Amanda picked it up, and her eyes filled with tears again. She pressed a hand to her mouth and held out the paper.
Pearl trembled at what might be written on it, but when she took the paper, she saw only Sadie’s name, spelled perfectly with the D facing the correct direction, and another drawing. This one was similar to the other one except that flames spewed out of the tugboat’s smokestack and rained down on a woman and a little girl.
Her heart stopped. The last picture had shown soot coming from the tug’s stack. This one showed flames. Was Sadie trying to tell her something? Sadie did sit near the window that faced the river. Cocoa had gone missing by then. What if she was looking outside to see if Clem had taken Cocoa with him? What if she had seen what happened?
Pearl gasped, her hand to her mouth. She had leaped to the wrong conclusion. She had misjudged Roland, had blamed him when he was blameless, had thrown away his demonstrations of affection. He had reached out to her at the very time his dream burned to the ground, and she’d turned him away.

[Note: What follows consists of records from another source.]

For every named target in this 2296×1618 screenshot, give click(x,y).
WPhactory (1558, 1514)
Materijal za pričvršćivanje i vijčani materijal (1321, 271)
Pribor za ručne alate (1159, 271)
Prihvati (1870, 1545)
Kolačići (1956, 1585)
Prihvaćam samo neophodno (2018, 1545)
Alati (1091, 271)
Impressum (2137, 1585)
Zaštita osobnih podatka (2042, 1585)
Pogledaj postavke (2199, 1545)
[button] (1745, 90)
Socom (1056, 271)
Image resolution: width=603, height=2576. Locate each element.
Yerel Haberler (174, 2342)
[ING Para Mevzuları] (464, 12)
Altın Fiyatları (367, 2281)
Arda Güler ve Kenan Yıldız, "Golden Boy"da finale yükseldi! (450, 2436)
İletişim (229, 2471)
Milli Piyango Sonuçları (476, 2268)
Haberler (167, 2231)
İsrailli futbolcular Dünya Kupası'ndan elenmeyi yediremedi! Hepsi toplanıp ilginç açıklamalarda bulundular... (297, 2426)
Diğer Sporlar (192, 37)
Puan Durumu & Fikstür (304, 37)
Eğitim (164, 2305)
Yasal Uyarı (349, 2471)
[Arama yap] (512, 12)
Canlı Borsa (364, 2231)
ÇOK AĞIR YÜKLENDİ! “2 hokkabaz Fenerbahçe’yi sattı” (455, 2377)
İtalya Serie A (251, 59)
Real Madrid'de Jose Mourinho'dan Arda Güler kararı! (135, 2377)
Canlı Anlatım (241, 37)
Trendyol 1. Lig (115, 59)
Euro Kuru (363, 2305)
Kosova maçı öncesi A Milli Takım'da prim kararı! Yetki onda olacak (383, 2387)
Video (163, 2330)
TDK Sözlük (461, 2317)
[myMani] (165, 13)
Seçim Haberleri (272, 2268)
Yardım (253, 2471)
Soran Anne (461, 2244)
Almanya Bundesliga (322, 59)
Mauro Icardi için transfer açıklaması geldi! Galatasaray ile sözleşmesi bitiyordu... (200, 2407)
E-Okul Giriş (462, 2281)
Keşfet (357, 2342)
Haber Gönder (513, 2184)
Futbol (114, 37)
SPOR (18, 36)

What a cruel and selfish woman. While claiming defense of the children, she’d really been building a wall around her heart. A wall of prideful self-reliance.
O Lord, what have I done?
The sobs wrung out of her with the same fierceness as the day her parents abandoned her.
* * *
Roland tried to drown out the sting of Pearl’s rejection by singing the hymns with all his strength. Eight days had passed since he left the gift in her room. He’d heard nothing and received no word. Little Sadie had grown quieter each day. That hurt most. If Pearl needed to shun him, he could accept it, but not that precious little girl. Sadie had been through so much, and Pearl knew it. Why punish an innocent child? This silence of Pearl’s made no sense.
Lord, give me patience. I know I’m supposed to forgive and wait, but can’t You send someone for Sadie? She needs a mother’s love.
That was the problem. Pearl wasn’t Sadie’s mother. No one would be, if Garrett meant what he said. Last Sunday, Roland’s brother had greeted Amanda cordially but didn’t invite her to sit with them in church. This Sunday she didn’t arrive at all.
The hymn ended, and he glanced out the window. Snow raced along the surface of the dunes like windblown sand. It wasn’t snowing hard enough to accumulate, but it was cold. Maybe Amanda didn’t feel well enough to go out of doors. Though he hoped to see Pearl, she wouldn’t be ready to leave the boardinghouse yet. She certainly wouldn’t go outside.
He turned his attention back to the visiting pastor.
“Be quick to listen, slow to speak and slow to anger,” the man said. “Sound advice but difficult to follow.”
That was true. Roland had spent his life speaking first and thinking later. Listening? He’d fallen far short of that ideal. Could that be what had upset Pearl? He’d never truly listened to her, even when she gave up a priceless nugget of information. An interested man would have leaped on her revelation of losing her parents to comfort her and ask where she had lived next. He’d related his own losses, which was neither helpful nor compassionate.
How he’d failed.
No wonder she’d turned from him.
If only he could have another chance. The apostle Peter got a second chance. The criminal crucified at Christ’s side got a chance at paradise. Could he?
The door opened with a rush of cold air.
The pastor looked to the back of the room and smiled. Like everyone else, Roland turned. There stood Amanda. And Pearl, wrapped from head to toe in the green cloak and leaning on her friend’s arm.
He’d gotten his second chance, and he wasn’t going to ruin it. He rose, but Amanda shook her head. He sat back down, disappointed, but then he saw the one thing that could make his heart soar.
Pearl smiled.
* * *
Pearl had not expected such a wave of emotion at the sight of Roland. It nearly sent her knees out from under her.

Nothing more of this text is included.